Hi,
Great article -- this was quite an interesting demo of how much can be
built from a simple primitive.
As you said, XXTEA is not a proper compression function and doesn't fit
the Merkle-Damgard assumptions, letting the attacker forge MACs. This
doesn't break the scheme fully since the attacker can't compute a
ciphertext from a plaintext without the key, but it is reduced to
unauthenticated XXTEA-CTR.
The attacker needs to see a single ciphertext and the corresponding MAC.
Let's say the ciphertext is (key || c0 || c1 || ... || cn), where ci are
32-bit blocks. The MAC is then computed as
MAC = enc(cn, enc(c[n-1], enc(..., enc(c0, HK)...)))
where HK is the inner hash state after processing the key blocks.

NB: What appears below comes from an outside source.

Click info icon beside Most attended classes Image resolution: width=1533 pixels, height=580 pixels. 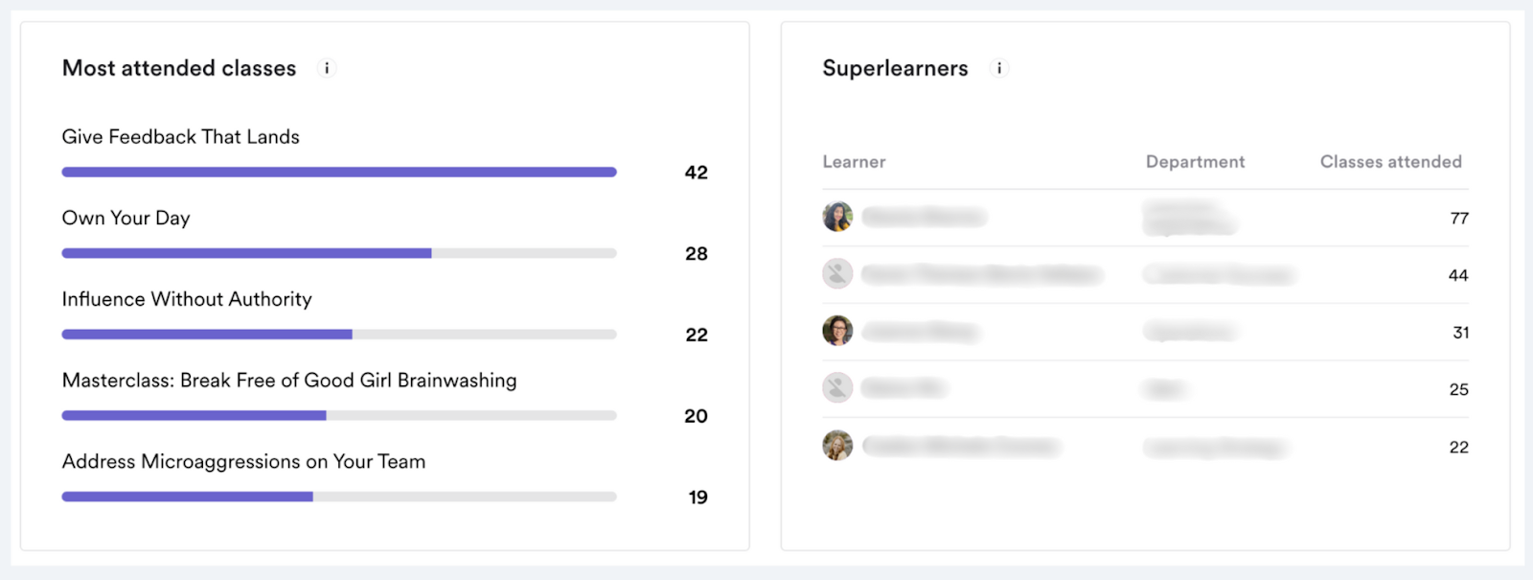[327, 68]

(this ignores the tie-off step for simplicity, but handling it only
requires an extra swap in the attack)
The attacker knows all keys ci, and can decrypt each layer one by one:
HK = dec(c0, dec(..., dec(c[n-1], dec(cn, MAC))...))
and now compute MAC(key || M) for an arbitrary message M by starting
from this value.
There are several constructions that turn block ciphers into one-way
compression functions, such as Davies-Meyer: instead of using E(in,ctx)

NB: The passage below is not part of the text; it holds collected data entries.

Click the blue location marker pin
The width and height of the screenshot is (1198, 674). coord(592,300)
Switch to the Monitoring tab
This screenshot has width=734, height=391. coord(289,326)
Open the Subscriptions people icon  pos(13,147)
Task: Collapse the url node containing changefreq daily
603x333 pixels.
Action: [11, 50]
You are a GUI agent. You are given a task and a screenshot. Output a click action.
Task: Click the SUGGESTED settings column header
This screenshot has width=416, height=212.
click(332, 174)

as the compression function, you can use E(in,ctx)^ctx. This prevents
the attacker from simply decrypting the block cipher -- an attack that
relies on properties of XXTEA might be possible, but it wouldn't be
independent of the primitive.

Thanks, Dimitrije! I've learned something new, so my exercise continues to
serve its purpose. My mistake seems really obvious after having it spelled
out. Alternative to your suggested fix, it seems HMAC would have rescued
this MAC as well. I'd have been better off skipping the "swap" trick
altogether and just relying on that.